I keep saying, don’t do that. Don’t do it. But everyone does it anyway. You’ll just see it, because it’s there. And I just keep saying, just look, it’s there. But instead, everyone imagines and imagines, and tries to do this and tries to do that—which I also did for decades—because it’s just hard to understand. But I mean, literally, just look in the same way where, if I said just see the paper, and you’d be like, well the words say. And I’m like, no, just see the paper. No, cut it out. See the paper. 

And eventually you just go, you mean you really just want me to just? Yes! Oh, well, that’s totally obvious. Yes, it is totally obvious. But we’re trained not to see it. But once you start kind of seeing it, feel it, notice it, hear it—whatever. Once you get that, then it starts to be something that you can tune into more and more. And then experience starts to change quite a bit. So that’s what I mean when I say it’s obvious. 

Q: So it can be considered an experience, not just some senses, right? 

M: So some teachers get really persnickety about what constitutes an experience. Well, with an experience, we need an experiencer, and an experienced—all of which could be technically true, but I rather just say it’s an experience. Even if there’s no experiencer, or thing being experienced,

the thing itself, the moment itself, is an experience. So we can play in that way. Sometimes that’s helpful. I tend not to do that. Okay?

Q: So I was just wondering, there’s this aspect of just stuff. Does this noticing have any relation to the fifth jhana? Which I do not have very much—or any—experience with, but when you read about it, it will say like there’s just lots of space. Is that a way of putting your mind in a place where there’s just not the stuff. So you don’t have anything else to pay attention to? Is there a relationship there?

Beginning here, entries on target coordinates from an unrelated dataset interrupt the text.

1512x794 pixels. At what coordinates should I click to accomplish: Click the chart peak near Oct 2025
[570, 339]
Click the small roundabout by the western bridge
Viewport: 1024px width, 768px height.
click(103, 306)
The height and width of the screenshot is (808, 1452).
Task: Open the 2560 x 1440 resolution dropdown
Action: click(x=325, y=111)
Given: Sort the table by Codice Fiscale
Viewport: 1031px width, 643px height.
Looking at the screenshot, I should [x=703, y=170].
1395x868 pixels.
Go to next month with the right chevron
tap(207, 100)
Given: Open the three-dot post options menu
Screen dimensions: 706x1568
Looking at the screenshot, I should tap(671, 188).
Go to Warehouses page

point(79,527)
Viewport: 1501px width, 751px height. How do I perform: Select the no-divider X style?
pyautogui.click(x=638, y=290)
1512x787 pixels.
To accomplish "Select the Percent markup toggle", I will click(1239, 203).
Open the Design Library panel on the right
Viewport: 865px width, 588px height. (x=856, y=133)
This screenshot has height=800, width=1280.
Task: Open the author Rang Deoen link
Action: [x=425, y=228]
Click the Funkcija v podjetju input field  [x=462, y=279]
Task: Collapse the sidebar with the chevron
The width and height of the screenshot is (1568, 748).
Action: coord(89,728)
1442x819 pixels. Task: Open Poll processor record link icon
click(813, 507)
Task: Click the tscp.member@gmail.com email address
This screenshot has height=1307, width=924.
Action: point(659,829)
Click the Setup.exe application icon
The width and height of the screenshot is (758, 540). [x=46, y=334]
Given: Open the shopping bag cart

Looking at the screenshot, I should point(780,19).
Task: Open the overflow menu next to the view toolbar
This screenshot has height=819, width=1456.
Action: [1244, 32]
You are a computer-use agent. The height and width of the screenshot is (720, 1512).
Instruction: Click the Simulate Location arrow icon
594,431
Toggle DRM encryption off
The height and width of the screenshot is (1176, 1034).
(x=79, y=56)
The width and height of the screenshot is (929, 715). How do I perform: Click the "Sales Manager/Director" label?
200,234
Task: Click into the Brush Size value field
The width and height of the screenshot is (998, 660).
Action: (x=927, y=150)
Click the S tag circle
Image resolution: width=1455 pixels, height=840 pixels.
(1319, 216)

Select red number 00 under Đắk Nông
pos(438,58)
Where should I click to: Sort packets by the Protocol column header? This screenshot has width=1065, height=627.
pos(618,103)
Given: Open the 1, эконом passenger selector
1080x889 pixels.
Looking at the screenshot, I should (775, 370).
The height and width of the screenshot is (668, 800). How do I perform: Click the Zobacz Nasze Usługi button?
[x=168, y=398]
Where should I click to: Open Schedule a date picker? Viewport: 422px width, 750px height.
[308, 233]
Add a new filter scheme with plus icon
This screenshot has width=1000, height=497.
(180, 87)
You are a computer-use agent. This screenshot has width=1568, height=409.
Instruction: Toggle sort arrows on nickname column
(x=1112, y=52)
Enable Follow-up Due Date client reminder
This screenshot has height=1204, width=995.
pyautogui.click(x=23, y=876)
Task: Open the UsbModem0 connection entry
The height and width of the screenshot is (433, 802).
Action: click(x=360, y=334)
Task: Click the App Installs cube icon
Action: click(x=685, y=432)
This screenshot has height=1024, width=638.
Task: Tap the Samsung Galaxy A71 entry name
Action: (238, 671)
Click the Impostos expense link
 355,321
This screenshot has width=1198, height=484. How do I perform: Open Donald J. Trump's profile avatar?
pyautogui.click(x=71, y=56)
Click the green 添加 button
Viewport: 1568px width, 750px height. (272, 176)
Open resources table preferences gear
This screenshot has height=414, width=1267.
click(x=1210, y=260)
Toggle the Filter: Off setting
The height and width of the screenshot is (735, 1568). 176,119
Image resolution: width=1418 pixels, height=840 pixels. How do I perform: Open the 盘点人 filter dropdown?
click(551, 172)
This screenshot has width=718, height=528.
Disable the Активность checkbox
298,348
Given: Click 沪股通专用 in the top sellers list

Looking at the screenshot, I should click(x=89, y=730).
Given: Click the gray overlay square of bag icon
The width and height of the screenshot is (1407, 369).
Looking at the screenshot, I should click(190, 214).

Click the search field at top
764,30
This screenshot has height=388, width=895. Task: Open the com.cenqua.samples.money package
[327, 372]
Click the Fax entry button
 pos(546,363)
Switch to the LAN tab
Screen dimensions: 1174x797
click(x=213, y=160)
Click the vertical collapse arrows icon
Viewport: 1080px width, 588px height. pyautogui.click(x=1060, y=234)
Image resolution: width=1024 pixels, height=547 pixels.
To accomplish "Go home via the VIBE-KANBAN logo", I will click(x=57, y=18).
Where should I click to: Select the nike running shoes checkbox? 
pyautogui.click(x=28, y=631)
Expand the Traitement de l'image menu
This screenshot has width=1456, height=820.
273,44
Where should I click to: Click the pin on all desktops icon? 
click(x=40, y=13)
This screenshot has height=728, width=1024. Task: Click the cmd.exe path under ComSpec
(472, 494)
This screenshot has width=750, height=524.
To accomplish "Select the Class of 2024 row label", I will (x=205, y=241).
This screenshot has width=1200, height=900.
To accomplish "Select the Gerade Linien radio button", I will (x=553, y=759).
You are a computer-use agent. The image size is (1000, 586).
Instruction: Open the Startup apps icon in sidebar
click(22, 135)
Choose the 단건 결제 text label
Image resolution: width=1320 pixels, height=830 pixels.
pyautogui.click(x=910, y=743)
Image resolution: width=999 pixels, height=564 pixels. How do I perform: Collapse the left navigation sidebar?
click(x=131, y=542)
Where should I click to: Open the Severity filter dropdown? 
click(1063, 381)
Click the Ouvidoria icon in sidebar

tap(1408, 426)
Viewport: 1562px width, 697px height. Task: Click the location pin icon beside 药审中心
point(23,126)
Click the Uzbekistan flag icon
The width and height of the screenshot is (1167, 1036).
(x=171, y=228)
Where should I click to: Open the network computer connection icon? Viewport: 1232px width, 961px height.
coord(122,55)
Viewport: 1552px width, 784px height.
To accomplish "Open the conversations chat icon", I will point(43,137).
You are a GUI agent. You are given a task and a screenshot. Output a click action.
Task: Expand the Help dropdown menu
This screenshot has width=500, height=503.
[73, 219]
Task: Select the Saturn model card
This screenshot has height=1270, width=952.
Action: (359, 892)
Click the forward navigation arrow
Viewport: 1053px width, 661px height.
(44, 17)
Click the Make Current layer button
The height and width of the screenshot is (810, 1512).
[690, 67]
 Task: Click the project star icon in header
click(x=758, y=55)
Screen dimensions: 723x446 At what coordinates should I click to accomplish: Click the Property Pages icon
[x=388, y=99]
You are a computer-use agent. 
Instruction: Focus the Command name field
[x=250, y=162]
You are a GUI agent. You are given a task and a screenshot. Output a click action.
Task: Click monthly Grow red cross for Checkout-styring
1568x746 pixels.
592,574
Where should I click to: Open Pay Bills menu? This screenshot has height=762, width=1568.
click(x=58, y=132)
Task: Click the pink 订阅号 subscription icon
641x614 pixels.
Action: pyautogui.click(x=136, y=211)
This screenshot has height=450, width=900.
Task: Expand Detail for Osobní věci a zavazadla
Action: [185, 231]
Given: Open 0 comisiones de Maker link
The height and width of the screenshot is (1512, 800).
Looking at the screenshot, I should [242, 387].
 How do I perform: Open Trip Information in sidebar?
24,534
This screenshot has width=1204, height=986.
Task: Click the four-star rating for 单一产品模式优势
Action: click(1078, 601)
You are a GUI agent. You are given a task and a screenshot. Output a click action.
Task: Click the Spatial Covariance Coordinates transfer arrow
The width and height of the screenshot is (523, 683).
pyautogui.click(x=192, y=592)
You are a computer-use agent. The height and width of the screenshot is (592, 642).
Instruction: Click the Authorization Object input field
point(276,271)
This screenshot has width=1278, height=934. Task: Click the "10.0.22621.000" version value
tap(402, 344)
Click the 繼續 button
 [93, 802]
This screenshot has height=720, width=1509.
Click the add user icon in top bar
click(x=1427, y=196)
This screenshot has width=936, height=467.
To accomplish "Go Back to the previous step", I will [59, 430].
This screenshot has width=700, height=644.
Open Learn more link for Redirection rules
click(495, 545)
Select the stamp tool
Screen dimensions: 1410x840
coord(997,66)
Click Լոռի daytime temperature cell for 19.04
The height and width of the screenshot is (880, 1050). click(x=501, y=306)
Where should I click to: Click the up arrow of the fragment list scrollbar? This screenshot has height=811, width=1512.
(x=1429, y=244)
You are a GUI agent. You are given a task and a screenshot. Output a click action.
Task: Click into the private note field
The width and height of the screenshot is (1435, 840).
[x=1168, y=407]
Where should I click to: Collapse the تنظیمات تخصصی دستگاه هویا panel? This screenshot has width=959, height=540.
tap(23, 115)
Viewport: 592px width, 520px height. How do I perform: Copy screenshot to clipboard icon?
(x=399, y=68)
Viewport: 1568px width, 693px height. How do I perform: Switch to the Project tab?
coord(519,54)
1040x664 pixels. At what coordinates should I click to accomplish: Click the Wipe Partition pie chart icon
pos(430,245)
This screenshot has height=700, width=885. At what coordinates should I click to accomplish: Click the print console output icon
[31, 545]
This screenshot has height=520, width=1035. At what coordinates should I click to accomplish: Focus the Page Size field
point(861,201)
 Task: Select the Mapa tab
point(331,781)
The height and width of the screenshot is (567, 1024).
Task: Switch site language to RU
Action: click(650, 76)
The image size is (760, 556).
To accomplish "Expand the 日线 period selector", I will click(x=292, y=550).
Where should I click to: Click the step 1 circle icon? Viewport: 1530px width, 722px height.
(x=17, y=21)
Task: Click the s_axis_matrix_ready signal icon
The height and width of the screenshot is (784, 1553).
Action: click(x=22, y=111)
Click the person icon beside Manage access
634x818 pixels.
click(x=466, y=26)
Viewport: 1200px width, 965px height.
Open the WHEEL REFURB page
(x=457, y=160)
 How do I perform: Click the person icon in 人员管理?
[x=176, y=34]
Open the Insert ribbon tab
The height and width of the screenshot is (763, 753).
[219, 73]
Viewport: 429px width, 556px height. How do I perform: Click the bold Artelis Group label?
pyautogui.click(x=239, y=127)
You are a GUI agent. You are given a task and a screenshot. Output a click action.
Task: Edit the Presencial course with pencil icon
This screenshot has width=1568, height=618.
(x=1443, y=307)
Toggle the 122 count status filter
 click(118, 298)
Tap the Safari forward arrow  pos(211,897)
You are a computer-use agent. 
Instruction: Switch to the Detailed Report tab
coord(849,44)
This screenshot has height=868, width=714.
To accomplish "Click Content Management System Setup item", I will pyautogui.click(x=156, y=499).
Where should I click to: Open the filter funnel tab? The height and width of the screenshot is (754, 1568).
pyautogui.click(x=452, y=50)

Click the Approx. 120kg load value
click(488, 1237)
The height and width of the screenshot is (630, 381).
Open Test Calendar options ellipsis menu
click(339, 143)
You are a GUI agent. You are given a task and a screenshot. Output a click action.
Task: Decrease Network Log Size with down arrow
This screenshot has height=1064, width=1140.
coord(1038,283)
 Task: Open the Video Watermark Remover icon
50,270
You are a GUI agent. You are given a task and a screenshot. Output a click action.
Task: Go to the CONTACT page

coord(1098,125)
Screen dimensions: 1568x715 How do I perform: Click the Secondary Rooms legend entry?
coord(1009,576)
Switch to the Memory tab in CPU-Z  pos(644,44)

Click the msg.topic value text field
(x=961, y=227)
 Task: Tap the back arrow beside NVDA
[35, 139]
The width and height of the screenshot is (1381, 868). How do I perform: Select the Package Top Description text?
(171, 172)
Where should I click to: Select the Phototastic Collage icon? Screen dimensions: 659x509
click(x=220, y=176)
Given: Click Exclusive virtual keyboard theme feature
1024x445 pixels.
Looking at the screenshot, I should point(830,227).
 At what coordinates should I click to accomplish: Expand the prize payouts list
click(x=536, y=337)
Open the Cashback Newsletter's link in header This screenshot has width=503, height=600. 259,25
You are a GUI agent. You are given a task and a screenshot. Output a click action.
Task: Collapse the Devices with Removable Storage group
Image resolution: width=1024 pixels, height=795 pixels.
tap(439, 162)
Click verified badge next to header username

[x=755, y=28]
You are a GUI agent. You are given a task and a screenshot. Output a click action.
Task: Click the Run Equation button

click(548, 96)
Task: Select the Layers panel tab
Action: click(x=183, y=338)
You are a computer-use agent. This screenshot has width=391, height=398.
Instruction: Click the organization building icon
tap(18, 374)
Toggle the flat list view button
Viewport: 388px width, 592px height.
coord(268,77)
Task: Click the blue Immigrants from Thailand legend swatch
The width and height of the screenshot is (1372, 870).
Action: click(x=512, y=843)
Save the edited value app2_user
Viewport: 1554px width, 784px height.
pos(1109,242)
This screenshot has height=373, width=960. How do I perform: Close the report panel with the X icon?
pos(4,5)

M: People ask this a lot about the fifth Jhana, which is space. All of these are very very specific meditation objects that I would say are loosely related. But you’re actually doing something different when you’re doing that stuff. You’re trying to focus on an object—even if the object is space all around—you’re focusing on it. Whereas I keep saying be the space. Be the awakeness. You already are that, so notice—that’s a very different stance. In one, you’re kind of saying, I’m here, it’s out there, and I’m going to look at it. At least it’s often done that way. And here, I’m giving a different kind of instruction around it, Okay? So I’m not going to say they’re totally unrelated, but I would say, how we’re conceiving of them is quite different.

Q:  Do you recommend that

M: Hey, if you want to do Jhana, do Jhana—that’s great. Jhana’s are cool, Jhana’s are powerful. But it’s also a big side quest. It’s not like, oh, I’m going to go do some Jhana and then come back—that’s years of real effort, and it’s a different thing. Still useful, still powerful, still beautiful, but how many lifetimes have you got? Maybe infinite.

Q: Hi. I’d like to ask something about the tonglen practice. 

M: Sure.

Q:  When I read about it, I was like, okay, meditate and then inhale negativities, exhale positivities, and I felt some accumulation of negative energy. [abrupt end to recording]

(Note: Apologies for the unscheduled cut-off. Phone battery died.)